ABOUT THIS EXERCISE: The records follow. Give them all back exactly.

ENTRIES SHOWN:
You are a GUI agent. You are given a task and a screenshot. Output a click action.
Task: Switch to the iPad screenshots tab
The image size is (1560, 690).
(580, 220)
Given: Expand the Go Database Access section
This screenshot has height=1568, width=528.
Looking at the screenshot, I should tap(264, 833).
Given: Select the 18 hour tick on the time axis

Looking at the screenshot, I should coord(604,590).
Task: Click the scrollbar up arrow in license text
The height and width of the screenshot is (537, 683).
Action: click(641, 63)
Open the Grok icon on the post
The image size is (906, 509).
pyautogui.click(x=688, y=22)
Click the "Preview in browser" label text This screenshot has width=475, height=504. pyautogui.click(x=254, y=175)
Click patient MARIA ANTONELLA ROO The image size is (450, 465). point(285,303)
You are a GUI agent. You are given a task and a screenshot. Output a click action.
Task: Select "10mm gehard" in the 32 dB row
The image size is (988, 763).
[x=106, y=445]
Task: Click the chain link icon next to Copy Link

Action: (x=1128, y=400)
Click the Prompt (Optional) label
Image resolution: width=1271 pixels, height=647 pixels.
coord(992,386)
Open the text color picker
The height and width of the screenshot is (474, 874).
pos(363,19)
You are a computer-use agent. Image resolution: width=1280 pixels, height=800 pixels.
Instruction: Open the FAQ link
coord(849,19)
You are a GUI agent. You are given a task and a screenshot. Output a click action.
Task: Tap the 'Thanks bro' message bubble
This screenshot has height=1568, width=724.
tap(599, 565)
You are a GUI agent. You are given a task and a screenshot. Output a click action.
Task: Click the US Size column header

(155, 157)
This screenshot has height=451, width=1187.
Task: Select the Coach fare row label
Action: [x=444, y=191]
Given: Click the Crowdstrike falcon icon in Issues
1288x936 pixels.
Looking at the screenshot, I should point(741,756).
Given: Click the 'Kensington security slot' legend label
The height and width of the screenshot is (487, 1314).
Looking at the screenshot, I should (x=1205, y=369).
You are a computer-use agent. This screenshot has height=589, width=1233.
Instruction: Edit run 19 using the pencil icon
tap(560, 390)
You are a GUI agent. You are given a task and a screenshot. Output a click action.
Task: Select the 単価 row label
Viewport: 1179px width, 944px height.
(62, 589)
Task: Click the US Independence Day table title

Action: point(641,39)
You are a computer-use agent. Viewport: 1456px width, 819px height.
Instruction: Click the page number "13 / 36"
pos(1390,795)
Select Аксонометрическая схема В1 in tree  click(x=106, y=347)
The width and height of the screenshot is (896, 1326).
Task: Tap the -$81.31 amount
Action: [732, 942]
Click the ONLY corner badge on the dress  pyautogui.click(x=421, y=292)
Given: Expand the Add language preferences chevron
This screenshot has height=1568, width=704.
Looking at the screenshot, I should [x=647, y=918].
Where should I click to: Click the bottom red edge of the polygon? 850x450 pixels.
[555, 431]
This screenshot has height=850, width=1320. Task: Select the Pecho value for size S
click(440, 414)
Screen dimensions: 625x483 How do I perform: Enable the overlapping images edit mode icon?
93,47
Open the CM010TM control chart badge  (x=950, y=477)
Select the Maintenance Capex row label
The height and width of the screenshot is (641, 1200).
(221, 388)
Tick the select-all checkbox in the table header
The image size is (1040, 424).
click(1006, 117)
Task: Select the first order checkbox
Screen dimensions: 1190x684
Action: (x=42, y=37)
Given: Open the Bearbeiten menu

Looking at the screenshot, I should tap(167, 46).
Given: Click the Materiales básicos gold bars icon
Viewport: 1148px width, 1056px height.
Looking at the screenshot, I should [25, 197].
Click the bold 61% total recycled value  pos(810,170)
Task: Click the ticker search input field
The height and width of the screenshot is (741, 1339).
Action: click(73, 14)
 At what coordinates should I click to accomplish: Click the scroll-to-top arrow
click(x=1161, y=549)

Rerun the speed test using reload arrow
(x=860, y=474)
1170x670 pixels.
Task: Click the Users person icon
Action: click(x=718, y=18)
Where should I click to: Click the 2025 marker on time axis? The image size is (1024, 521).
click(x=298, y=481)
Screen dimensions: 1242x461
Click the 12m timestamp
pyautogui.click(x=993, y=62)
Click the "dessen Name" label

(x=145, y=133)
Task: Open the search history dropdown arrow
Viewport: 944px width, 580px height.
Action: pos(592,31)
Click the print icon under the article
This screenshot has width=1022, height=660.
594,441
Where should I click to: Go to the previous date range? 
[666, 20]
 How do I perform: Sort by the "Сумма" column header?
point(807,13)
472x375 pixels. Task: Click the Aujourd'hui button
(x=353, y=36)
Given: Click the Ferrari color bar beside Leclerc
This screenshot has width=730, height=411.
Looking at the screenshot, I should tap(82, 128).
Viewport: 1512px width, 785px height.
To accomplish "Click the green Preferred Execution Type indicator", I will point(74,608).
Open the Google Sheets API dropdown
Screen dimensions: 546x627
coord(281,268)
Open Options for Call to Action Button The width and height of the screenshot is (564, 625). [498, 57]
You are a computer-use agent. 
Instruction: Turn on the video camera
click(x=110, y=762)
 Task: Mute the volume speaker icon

SOLUTION:
You are a GUI agent. You are given a task and a screenshot. Output a click action.
Task: Switch to the iPad screenshots tab
The image size is (1560, 690).
(580, 220)
Given: Expand the Go Database Access section
This screenshot has height=1568, width=528.
Looking at the screenshot, I should tap(264, 833).
Given: Select the 18 hour tick on the time axis

Looking at the screenshot, I should coord(604,590).
Task: Click the scrollbar up arrow in license text
The height and width of the screenshot is (537, 683).
Action: click(641, 63)
Open the Grok icon on the post
The image size is (906, 509).
pyautogui.click(x=688, y=22)
Click the "Preview in browser" label text This screenshot has width=475, height=504. pyautogui.click(x=254, y=175)
Click patient MARIA ANTONELLA ROO The image size is (450, 465). point(285,303)
You are a GUI agent. You are given a task and a screenshot. Output a click action.
Task: Select "10mm gehard" in the 32 dB row
The image size is (988, 763).
[x=106, y=445]
Task: Click the chain link icon next to Copy Link

Action: (x=1128, y=400)
Click the Prompt (Optional) label
Image resolution: width=1271 pixels, height=647 pixels.
coord(992,386)
Open the text color picker
The height and width of the screenshot is (474, 874).
pos(363,19)
You are a computer-use agent. Image resolution: width=1280 pixels, height=800 pixels.
Instruction: Open the FAQ link
coord(849,19)
You are a GUI agent. You are given a task and a screenshot. Output a click action.
Task: Tap the 'Thanks bro' message bubble
This screenshot has height=1568, width=724.
tap(599, 565)
You are a GUI agent. You are given a task and a screenshot. Output a click action.
Task: Click the US Size column header

(155, 157)
This screenshot has height=451, width=1187.
Task: Select the Coach fare row label
Action: [x=444, y=191]
Given: Click the Crowdstrike falcon icon in Issues
1288x936 pixels.
Looking at the screenshot, I should point(741,756).
Given: Click the 'Kensington security slot' legend label
The height and width of the screenshot is (487, 1314).
Looking at the screenshot, I should (x=1205, y=369).
You are a computer-use agent. This screenshot has height=589, width=1233.
Instruction: Edit run 19 using the pencil icon
tap(560, 390)
You are a GUI agent. You are given a task and a screenshot. Output a click action.
Task: Select the 単価 row label
Viewport: 1179px width, 944px height.
(62, 589)
Task: Click the US Independence Day table title

Action: point(641,39)
You are a computer-use agent. Viewport: 1456px width, 819px height.
Instruction: Click the page number "13 / 36"
pos(1390,795)
Select Аксонометрическая схема В1 in tree  click(x=106, y=347)
The width and height of the screenshot is (896, 1326).
Task: Tap the -$81.31 amount
Action: [732, 942]
Click the ONLY corner badge on the dress  pyautogui.click(x=421, y=292)
Given: Expand the Add language preferences chevron
This screenshot has height=1568, width=704.
Looking at the screenshot, I should [x=647, y=918].
Where should I click to: Click the bottom red edge of the polygon? 850x450 pixels.
[555, 431]
This screenshot has height=850, width=1320. Task: Select the Pecho value for size S
click(440, 414)
Screen dimensions: 625x483 How do I perform: Enable the overlapping images edit mode icon?
93,47
Open the CM010TM control chart badge  (x=950, y=477)
Select the Maintenance Capex row label
The height and width of the screenshot is (641, 1200).
(221, 388)
Tick the select-all checkbox in the table header
The image size is (1040, 424).
click(1006, 117)
Task: Select the first order checkbox
Screen dimensions: 1190x684
Action: (x=42, y=37)
Given: Open the Bearbeiten menu

Looking at the screenshot, I should tap(167, 46).
Given: Click the Materiales básicos gold bars icon
Viewport: 1148px width, 1056px height.
Looking at the screenshot, I should [25, 197].
Click the bold 61% total recycled value  pos(810,170)
Task: Click the ticker search input field
The height and width of the screenshot is (741, 1339).
Action: click(73, 14)
 At what coordinates should I click to accomplish: Click the scroll-to-top arrow
click(x=1161, y=549)

Rerun the speed test using reload arrow
(x=860, y=474)
1170x670 pixels.
Task: Click the Users person icon
Action: click(x=718, y=18)
Where should I click to: Click the 2025 marker on time axis? The image size is (1024, 521).
click(x=298, y=481)
Screen dimensions: 1242x461
Click the 12m timestamp
pyautogui.click(x=993, y=62)
Click the "dessen Name" label

(x=145, y=133)
Task: Open the search history dropdown arrow
Viewport: 944px width, 580px height.
Action: pos(592,31)
Click the print icon under the article
This screenshot has width=1022, height=660.
594,441
Where should I click to: Go to the previous date range? 
[666, 20]
 How do I perform: Sort by the "Сумма" column header?
point(807,13)
472x375 pixels. Task: Click the Aujourd'hui button
(x=353, y=36)
Given: Click the Ferrari color bar beside Leclerc
This screenshot has width=730, height=411.
Looking at the screenshot, I should tap(82, 128).
Viewport: 1512px width, 785px height.
To accomplish "Click the green Preferred Execution Type indicator", I will point(74,608).
Open the Google Sheets API dropdown
Screen dimensions: 546x627
coord(281,268)
Open Options for Call to Action Button The width and height of the screenshot is (564, 625). [498, 57]
You are a computer-use agent. 
Instruction: Turn on the video camera
click(x=110, y=762)
 Task: Mute the volume speaker icon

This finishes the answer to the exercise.